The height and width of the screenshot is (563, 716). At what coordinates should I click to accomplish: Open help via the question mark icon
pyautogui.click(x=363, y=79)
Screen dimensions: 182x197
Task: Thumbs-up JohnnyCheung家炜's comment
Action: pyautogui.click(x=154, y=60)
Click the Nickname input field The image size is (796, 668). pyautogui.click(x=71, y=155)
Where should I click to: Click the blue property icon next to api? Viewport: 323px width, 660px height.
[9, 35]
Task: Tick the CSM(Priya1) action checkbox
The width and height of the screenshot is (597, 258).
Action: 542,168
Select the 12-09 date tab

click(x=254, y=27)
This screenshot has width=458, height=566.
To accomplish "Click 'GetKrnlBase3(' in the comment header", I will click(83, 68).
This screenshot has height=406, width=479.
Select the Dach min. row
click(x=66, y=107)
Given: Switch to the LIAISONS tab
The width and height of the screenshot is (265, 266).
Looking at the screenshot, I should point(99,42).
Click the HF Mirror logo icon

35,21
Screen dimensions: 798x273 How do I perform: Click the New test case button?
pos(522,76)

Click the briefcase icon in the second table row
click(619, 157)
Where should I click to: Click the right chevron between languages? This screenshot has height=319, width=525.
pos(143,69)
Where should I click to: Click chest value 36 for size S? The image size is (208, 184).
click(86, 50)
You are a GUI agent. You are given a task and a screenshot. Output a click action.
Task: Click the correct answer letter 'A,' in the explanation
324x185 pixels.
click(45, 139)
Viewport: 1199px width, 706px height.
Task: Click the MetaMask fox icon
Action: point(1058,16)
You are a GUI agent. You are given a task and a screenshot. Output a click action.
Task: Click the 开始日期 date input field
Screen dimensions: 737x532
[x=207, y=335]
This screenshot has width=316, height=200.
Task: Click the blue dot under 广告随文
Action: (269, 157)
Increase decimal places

──────────

The expected output is the run of lines from the one that includes "Where should I click to: Click the blue" through the end of the listing above, exactly as they stand.

Where should I click to: Click the blue property icon next to api? Viewport: 323px width, 660px height.
[9, 35]
Task: Tick the CSM(Priya1) action checkbox
The width and height of the screenshot is (597, 258).
Action: 542,168
Select the 12-09 date tab

click(x=254, y=27)
This screenshot has width=458, height=566.
To accomplish "Click 'GetKrnlBase3(' in the comment header", I will click(83, 68).
This screenshot has height=406, width=479.
Select the Dach min. row
click(x=66, y=107)
Given: Switch to the LIAISONS tab
The width and height of the screenshot is (265, 266).
Looking at the screenshot, I should point(99,42).
Click the HF Mirror logo icon

35,21
Screen dimensions: 798x273 How do I perform: Click the New test case button?
pos(522,76)

Click the briefcase icon in the second table row
click(619, 157)
Where should I click to: Click the right chevron between languages? This screenshot has height=319, width=525.
pos(143,69)
Where should I click to: Click chest value 36 for size S? The image size is (208, 184).
click(86, 50)
You are a GUI agent. You are given a task and a screenshot. Output a click action.
Task: Click the correct answer letter 'A,' in the explanation
324x185 pixels.
click(45, 139)
Viewport: 1199px width, 706px height.
Task: Click the MetaMask fox icon
Action: point(1058,16)
You are a GUI agent. You are given a task and a screenshot. Output a click action.
Task: Click the 开始日期 date input field
Screen dimensions: 737x532
[x=207, y=335]
This screenshot has width=316, height=200.
Task: Click the blue dot under 广告随文
Action: (269, 157)
Increase decimal places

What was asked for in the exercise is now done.